I think you guys are looking at this wrong at this point. They claim it prevents the dreaded oftd. If it does that, great. If not, ask for a refund and post your findings.


----------



## exv152 (Jun 8, 2009)

oldpunk78 said:


> I think you guys are looking at this wrong at this point. They claim it prevents the dreaded oftd. If it does that, great. If not, ask for a refund and post your findings.


Claiming it prevents EOTD is one thing, but they're actually using the term "dual stage" regulator in their advertisement which is false.


----------



## KH2PO4 (Jul 18, 2009)

dzega said:


> im using their cheaper single stage dual gauge one, solenoid and needle valve. regulator is good as in pressure stays constant. solenoid was faulty but i got replacement (very good support team).in hands feels cheap but does the job. needle valve i dont like very much. its hard to adjust, but when thats done bps stays solid.
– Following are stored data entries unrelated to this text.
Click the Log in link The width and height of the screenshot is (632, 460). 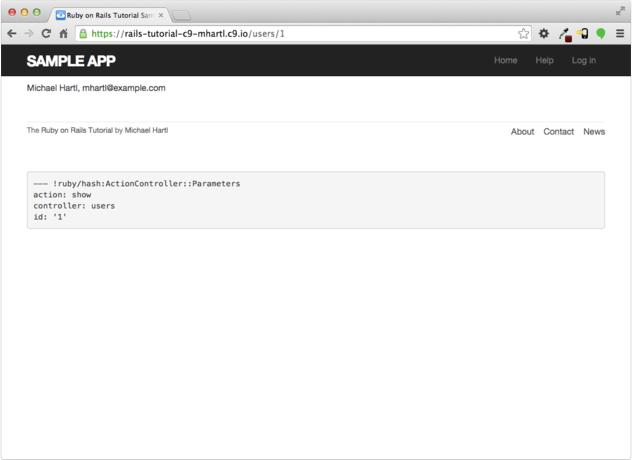pyautogui.click(x=583, y=61)
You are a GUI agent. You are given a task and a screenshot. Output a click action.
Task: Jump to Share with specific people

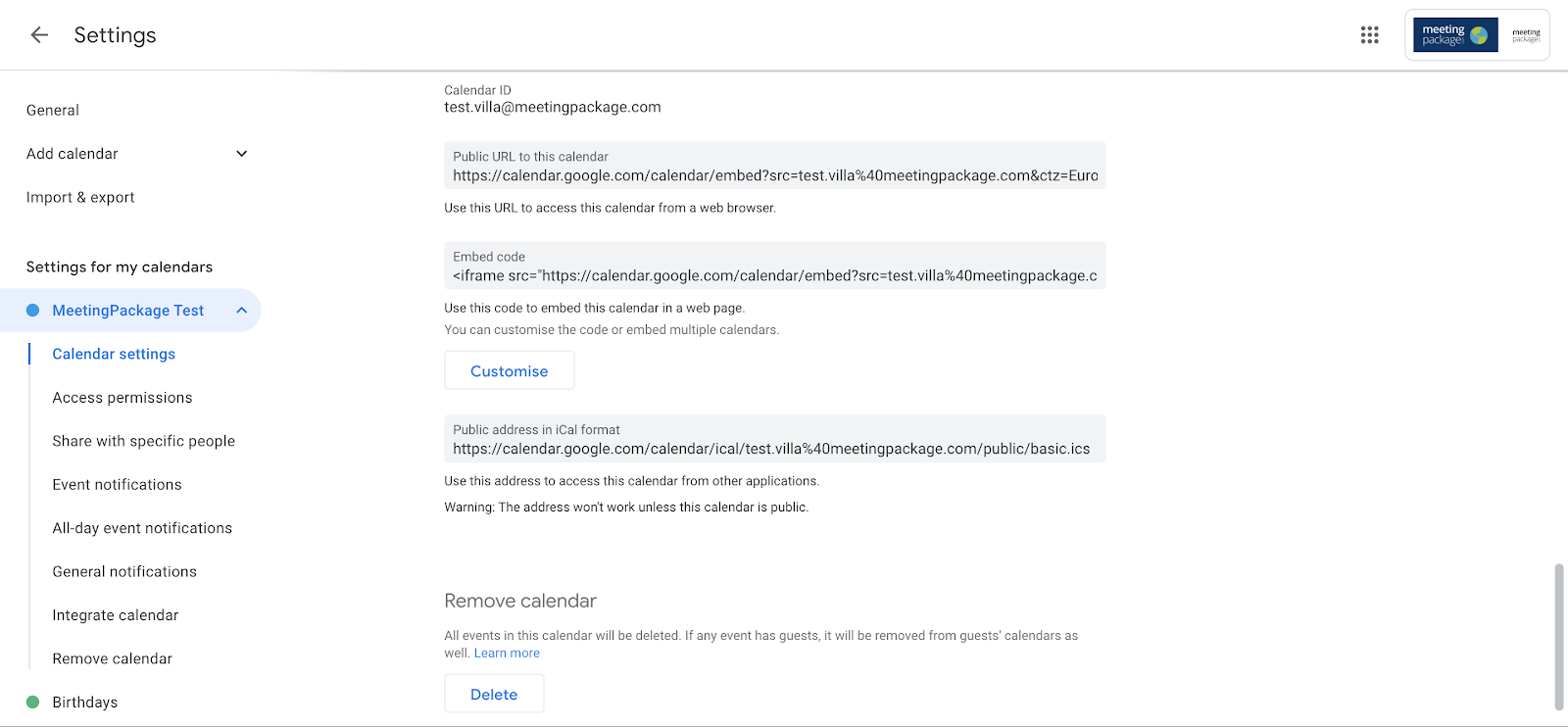click(x=144, y=441)
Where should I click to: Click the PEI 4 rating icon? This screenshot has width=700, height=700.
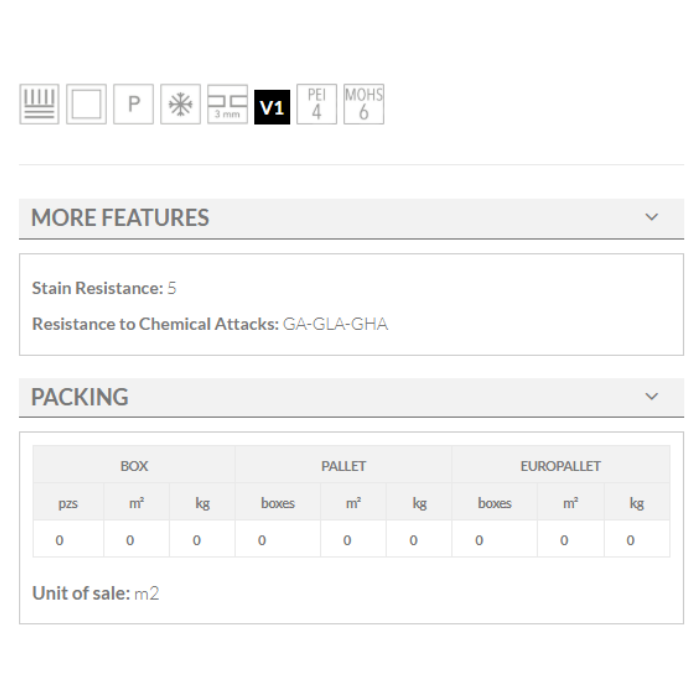(317, 105)
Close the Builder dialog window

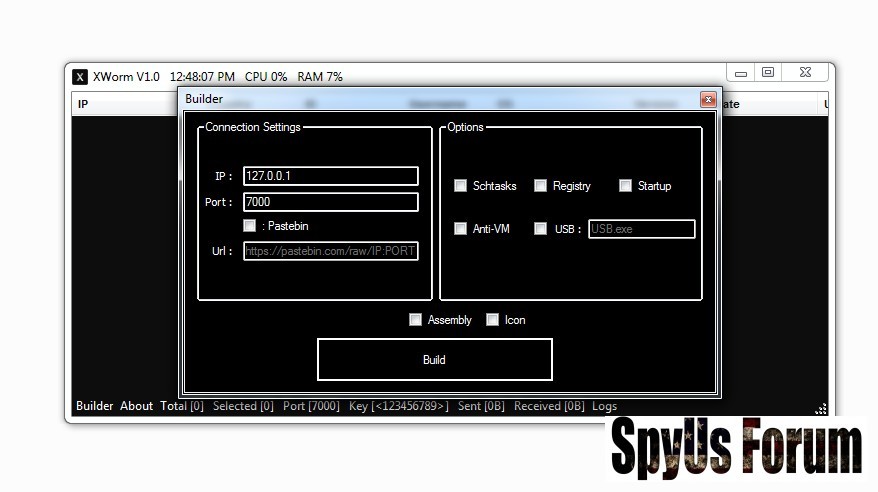tap(707, 100)
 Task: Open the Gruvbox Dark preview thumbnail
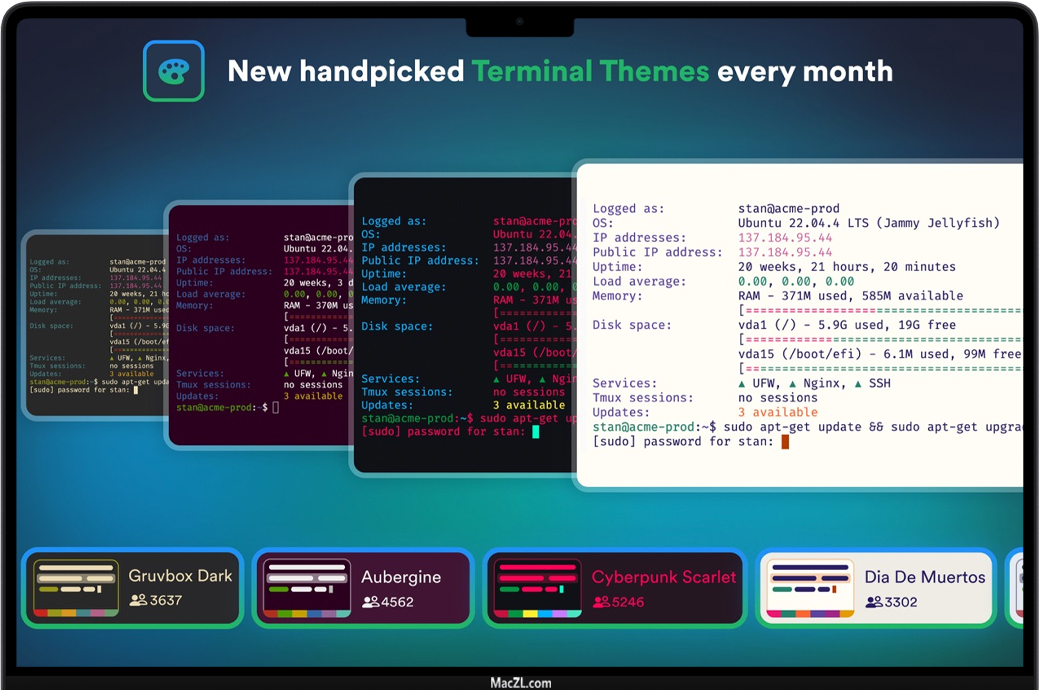(x=76, y=588)
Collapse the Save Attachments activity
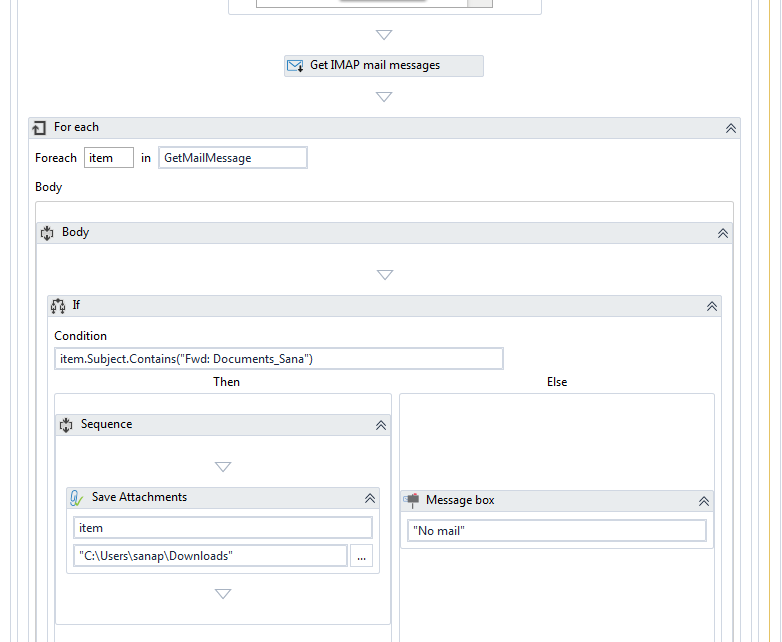The width and height of the screenshot is (782, 642). [370, 497]
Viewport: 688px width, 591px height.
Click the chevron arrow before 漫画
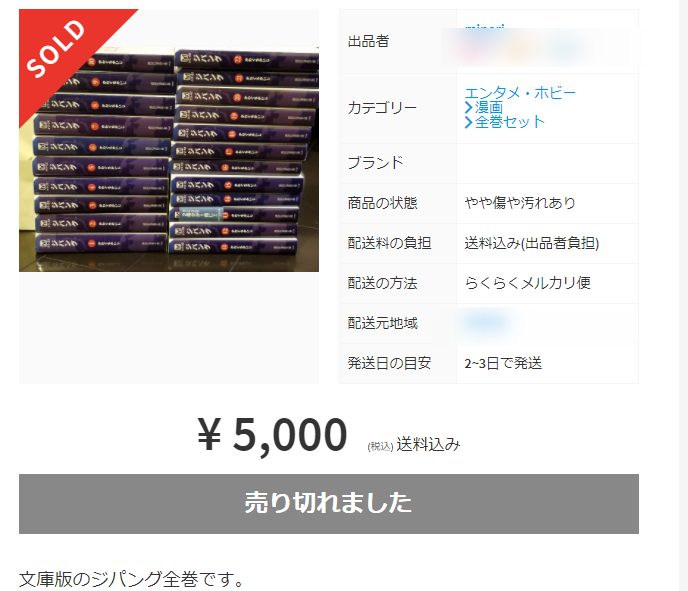pyautogui.click(x=468, y=107)
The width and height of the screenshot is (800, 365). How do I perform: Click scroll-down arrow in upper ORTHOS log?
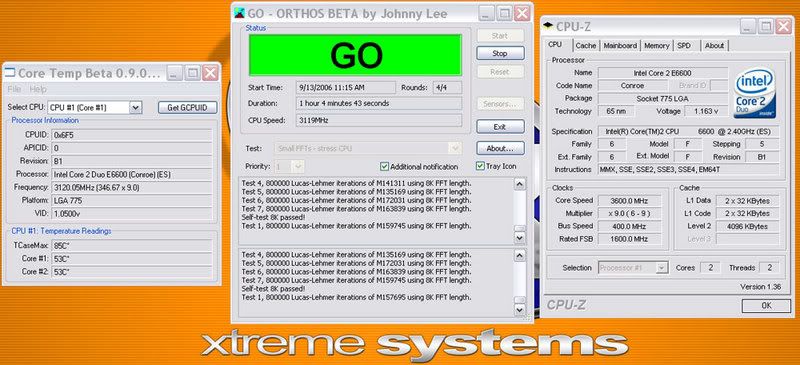coord(519,238)
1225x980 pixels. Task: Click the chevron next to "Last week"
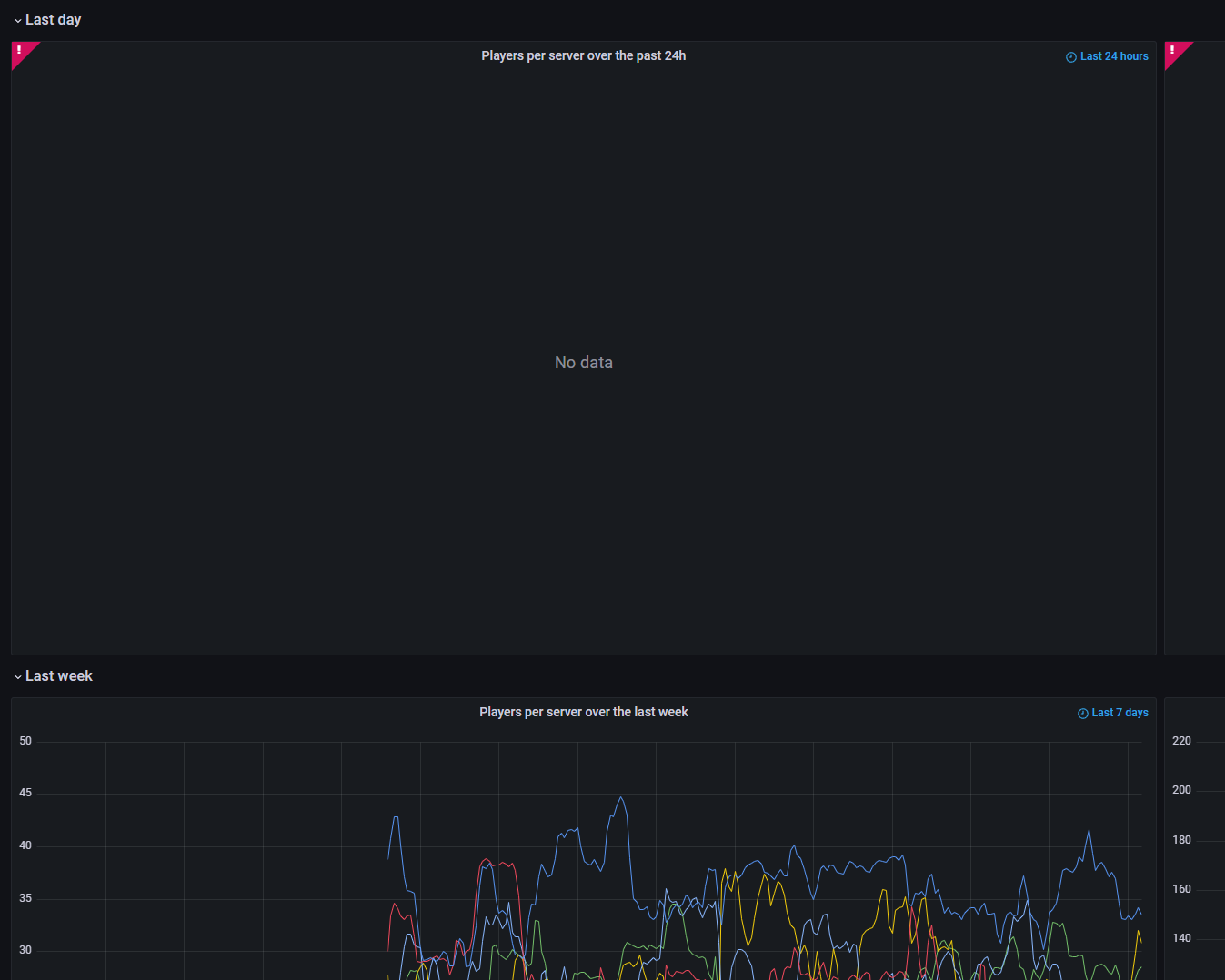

Yeah the stock needle valve in the cheaper models looks the same as 
my Azoo's and Aquatec and tons of other regs from China. It's hard to adjust, 
hard to turn, too coarse. But it holds.

Anyway if it bothers you much, I think it is worth upgrading to the SMC valve, 
very easy to adjust.

Bump:


exv152 said:


> Claiming it prevents EOTD is one thing, but they're actually using the term "dual stage" regulator in their advertisement which is false.


Everything we talk at this point is speculation. 
Hope someone who've bought a dual stage from them
shares some info.


----------



## exv152 (Jun 8, 2009)

KH2PO4 said:


> Everything we talk at this point is speculation.
> Hope someone who've bought a dual stage from them shares some info.


It's not speculation, it’s an educated and experienced observation. Dual stage regulators have two bonnets, two diaphrams, two poppet assemblies/springs etc, and from looking at the picture, there is no way all of that is inside that one tiny unit. If you believe that, I have swamp land in Florida to sell you. Lol. As far as EOTD goes, who knows, anything is possible but highly unlikely.


----------



## KH2PO4 (Jul 18, 2009)

Yeah, I didn't believe at first when I saw it. But when I read the UKAPS' thread,
someone asked them about that (too small, no protrusion on the back) and 
they (CO2Art) insisted it's dual-stage. They said they designed the reg themselves.
And said it's a unique design. And 100% money back if it's not (working as a dual-stage 
regulator).

Guessing is guessing.


----------



## exv152 (Jun 8, 2009)

KH2PO4 said:


> ....And 100% money back if it's not (working as a dual-stage regulator).
> 
> Guessing is guessing.


Umm, no. I'm sure you can tell the difference between "working as" a dual stage, and being a dual stage.


----------



## KH2PO4 (Jul 18, 2009)

Yeah that's why I specifically put that in the parentheses.
And no point of more guessing. OK, I'm out until there's more info.


----------



## burr740 (Feb 19, 2014)

There's a new thread posted on the CO2Art board from one of their guys in response to these questions/comments. Linking it here for anyone who may not see it over there.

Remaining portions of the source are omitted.